23日から30日まで韓国済州島であった北太平洋海洋科学機構(PICES)に出席した。PICESはもともと大西洋の漁業資源管理のためにできたICESの太平洋版として結成された日露米加韓中の国際組織で、現在は北太平洋の海洋科学を広く扱っている学会である。過去2回1日ずつ出席したことがあったが、東アジア縁辺海の循環研究のアドバイザリーパネル(CREAMS-AP)の共同議長になったため、今回は大分長く参加することになった。

今回は韓国済州島の南のリゾート地、中文の国際会議場で開催された。中文は昨年韓国の新しい衛星のワークショップがあった際にハイアットホテルに来たことがあった。今回の宿泊はハナホテルで、はじめ隣のロッテホテルと比べると貧弱な気がしたが、夜しかいないのには充分なホテルだった。国際会議場までバスはあったが景色の良い道を毎日20分歩いた。関係者も多く泊まっていたので、いろいろな情報交換ができたのもよかった。

到着日の晩は韓国のPICESで重要人物で、専門分野が近く以前から友達のYooさんと、魚料理中心の夕食を取った。夜中に大学からのメールで予算要求していた赤潮の被害削減に関する予算が通ったとのことで、これはこれでかなり大変だ。

24日は午後、クラゲのモニタリング手法に関するワークショップに参加した。エチゼンクラゲの発生はようやく4年分のデータがそろった程度であるが、NOAAではもう少し長く統計解析ができる種類もあり、気候変動との関係の解析が始まっていた。いずれにしてもクラゲのことはまだまだ研究が始まったばかりで研究者も少ないことは事実である。衛星モニタリングの話題も出て、少し発言する機会もあった。残念ながら直接衛星で数を把握することは困難だが、生息環境や経年変動を説明するデータとしては重要な役割を果たすはずである。

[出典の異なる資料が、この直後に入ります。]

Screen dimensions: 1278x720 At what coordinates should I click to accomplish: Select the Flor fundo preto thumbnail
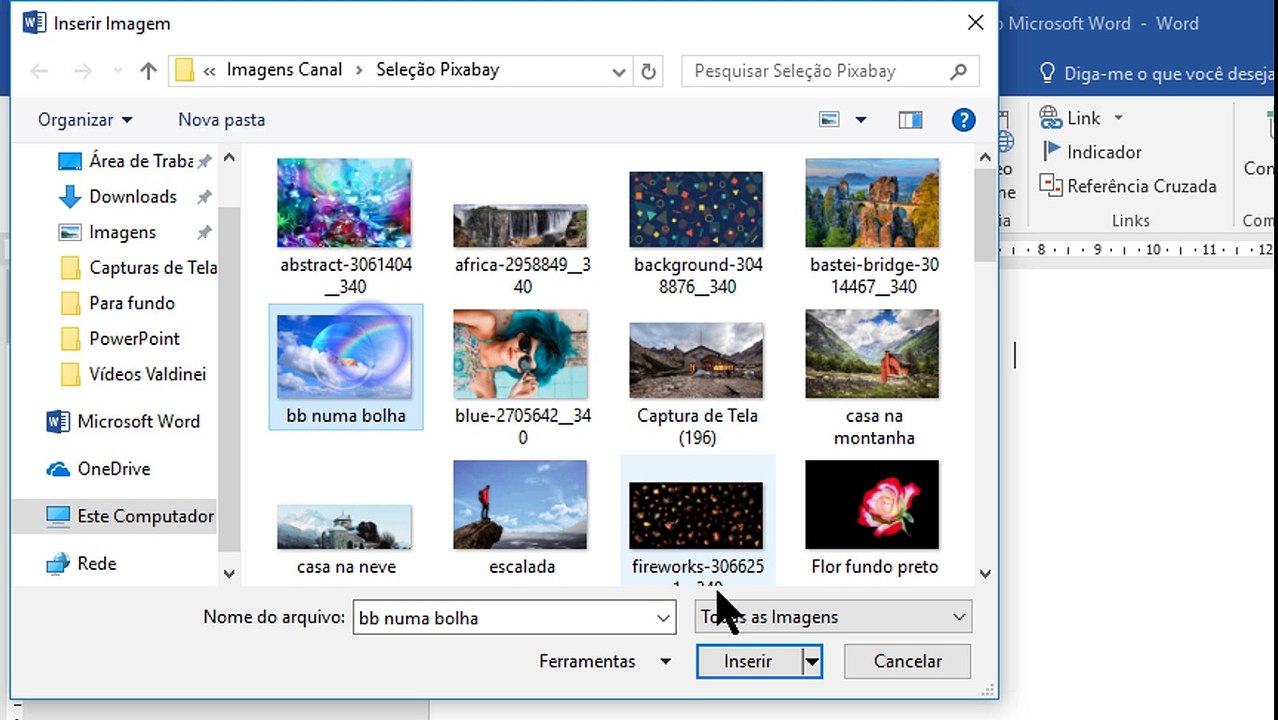(872, 519)
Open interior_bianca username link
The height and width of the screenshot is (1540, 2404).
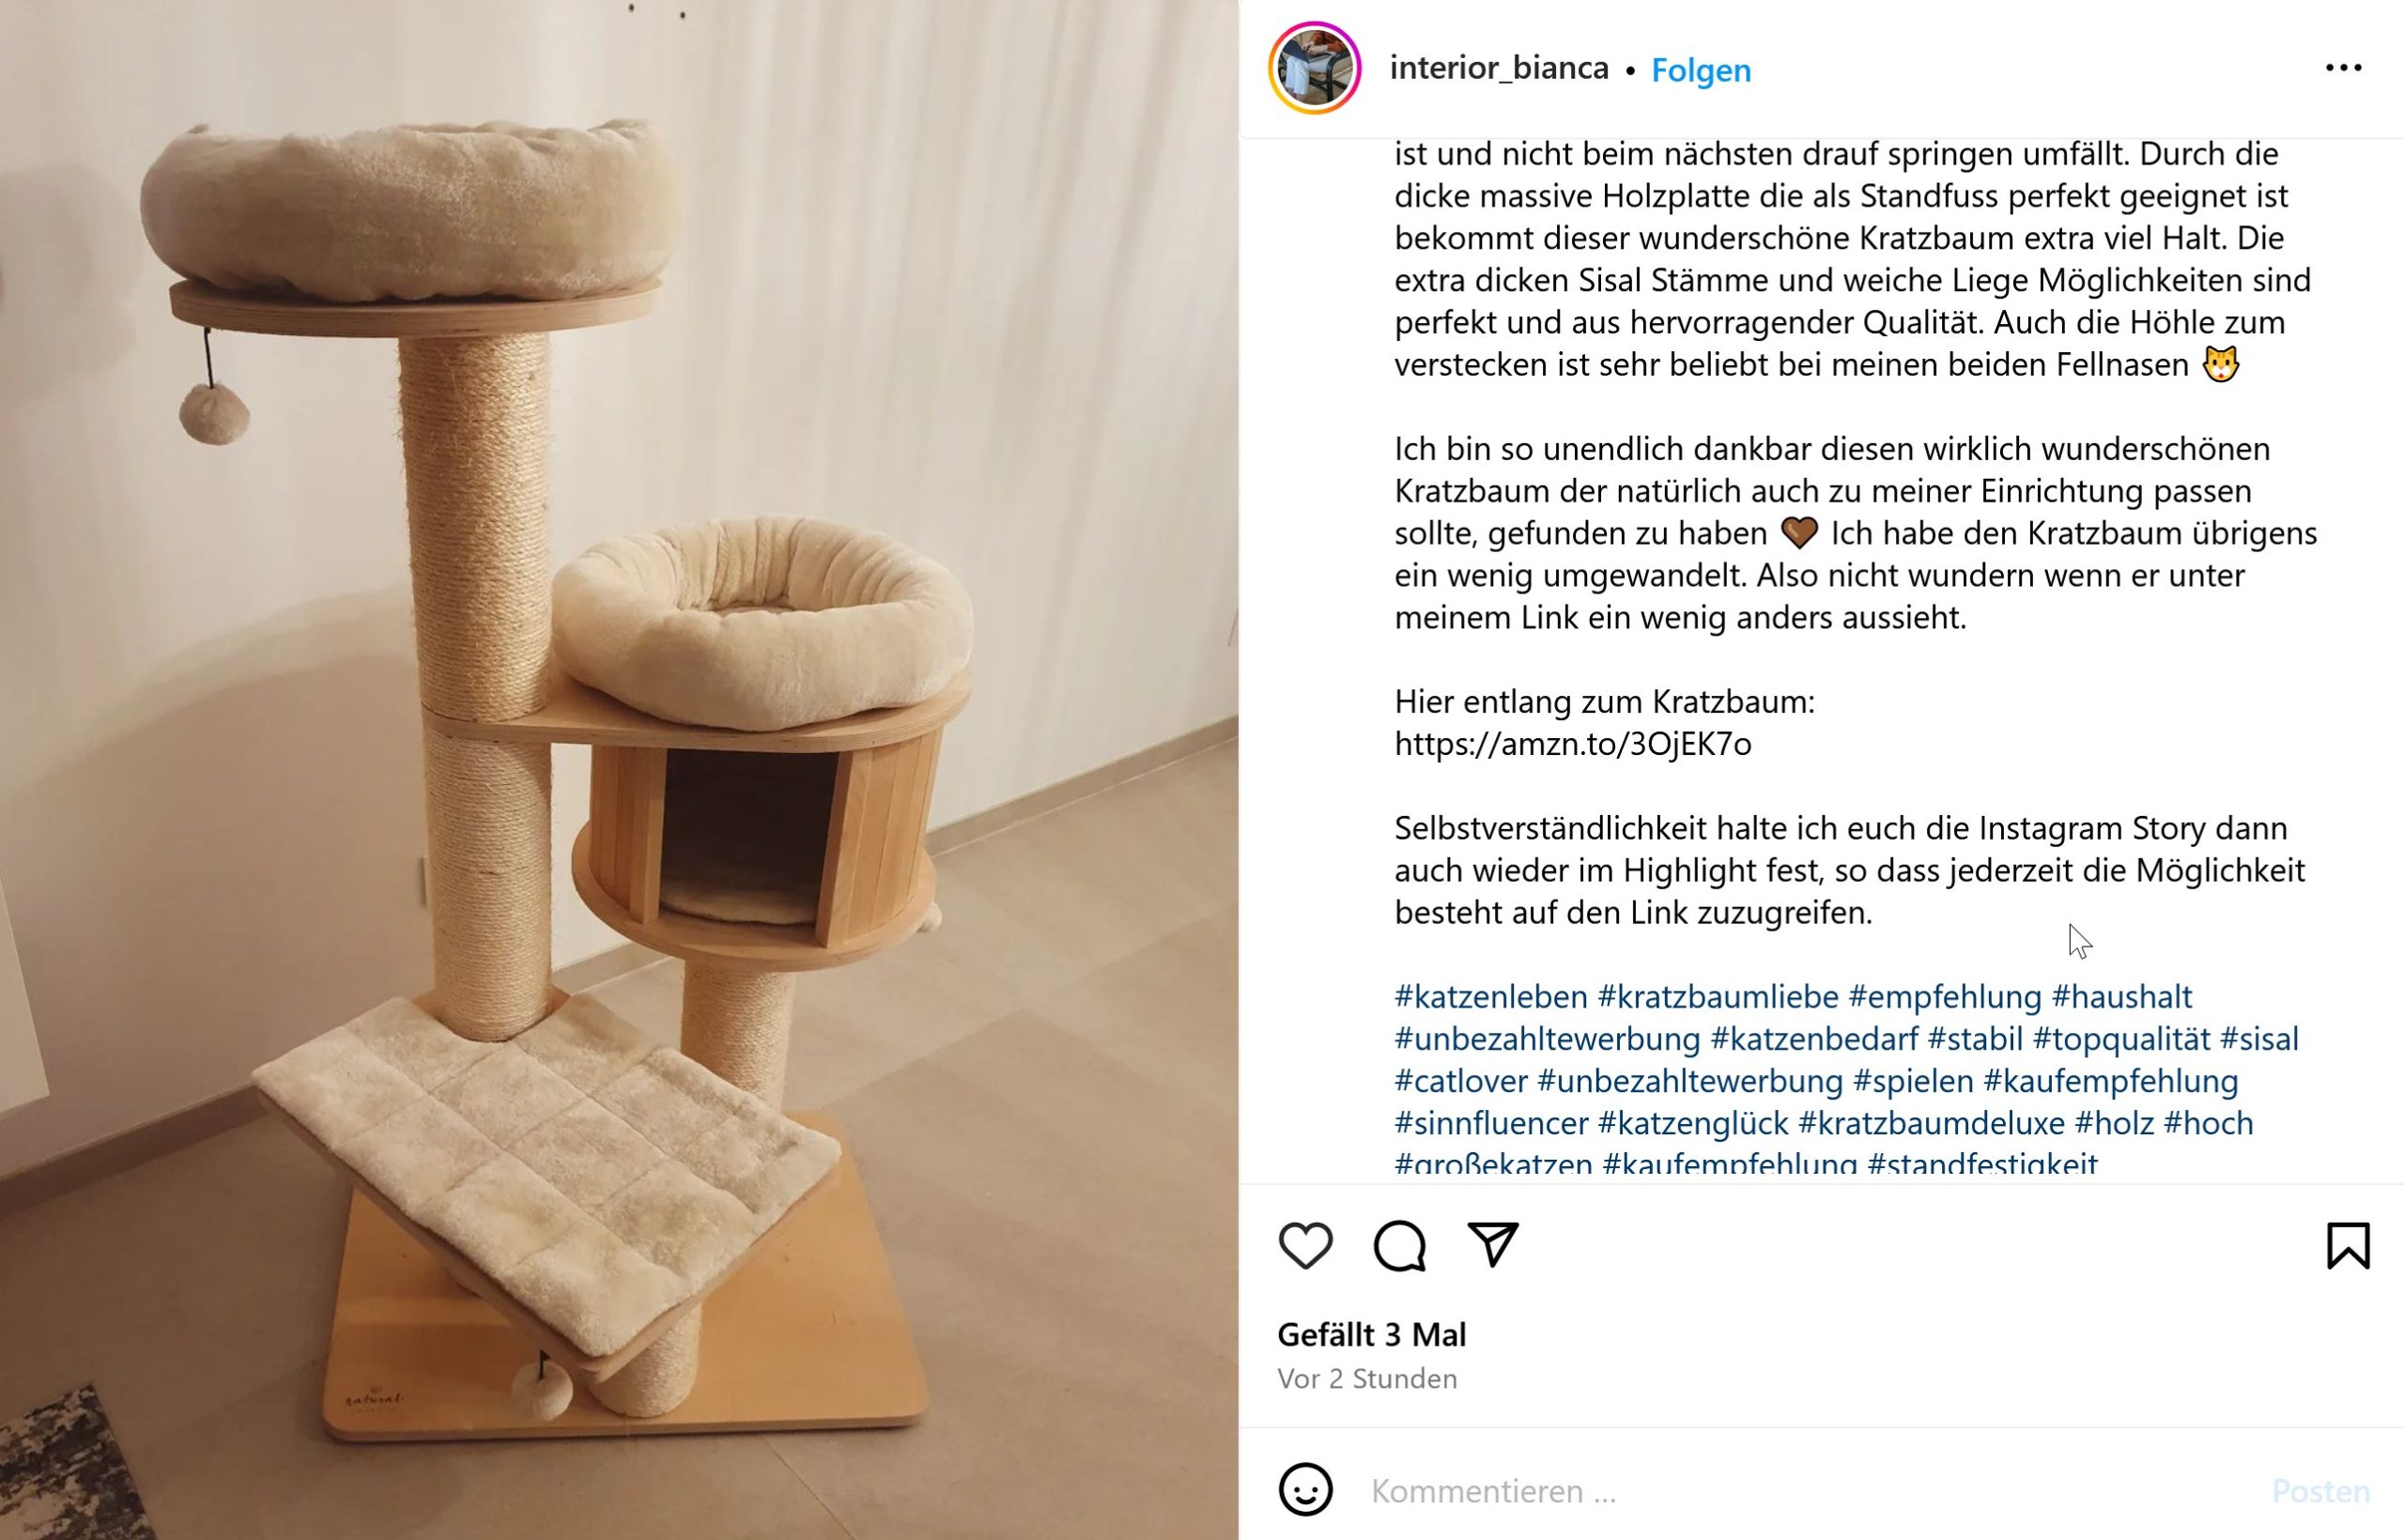tap(1499, 68)
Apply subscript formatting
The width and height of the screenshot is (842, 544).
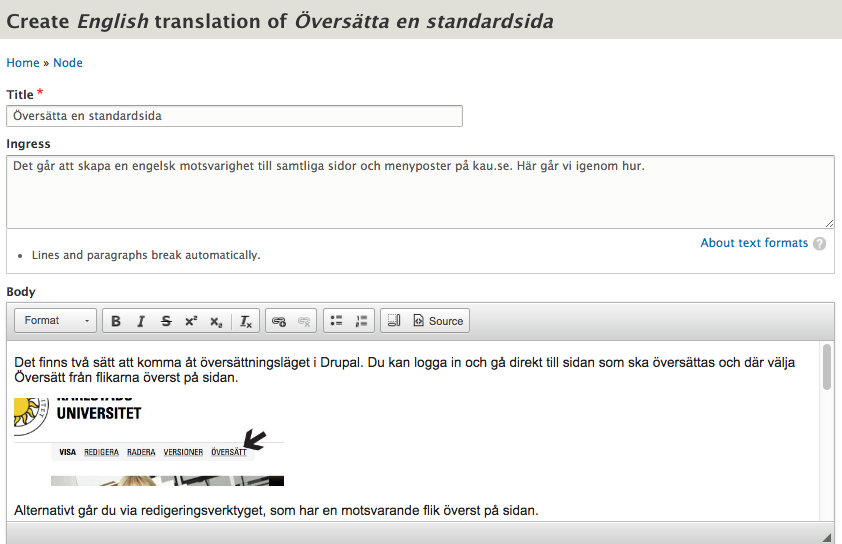216,321
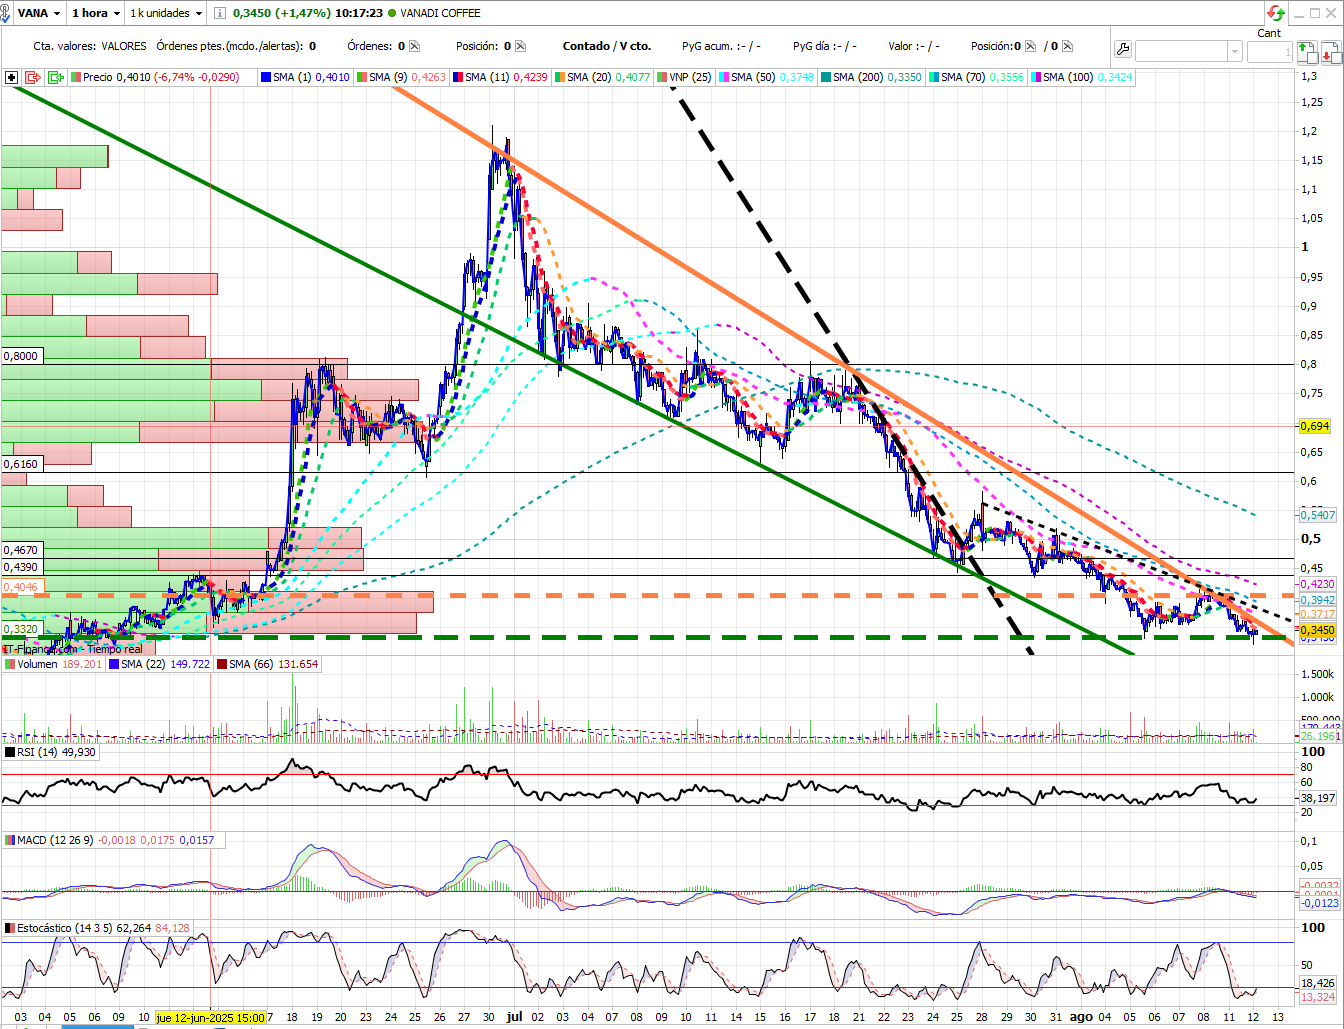
Task: Click the red-green refresh arrows icon
Action: coord(1276,13)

25日はビーチでゆっくりしながら論文をチェックし、夜CREAMS-APの会議に出席した。この1年の活動の報告あった他、こちらから黄海・東シナ海を中心に活動を広げるために、9月にワークショップを開催することと、7月の長崎丸の航海をこの活動の一環とすることを提案した。中国からの正式な参加者はいなかったが、Institute of Oceanologyから代理が出ただけでも進歩である。毎回フランス料理は韓国の共同議長KR Kimの趣味だろう。お金も彼がだしているのか?

26日はサイエンスボードミーティングと呼ばれる全体会合だった。SecretaryのSkipがNo Machine-gun Talkといってくれたことは英語圏でない国からの参加者からのことを考えてくれるPICESのよさを感じた。韓国のChangやSuam Kimなど顔見知りからの話も非常によかった。夜の懇親会でも多くの人と話せた。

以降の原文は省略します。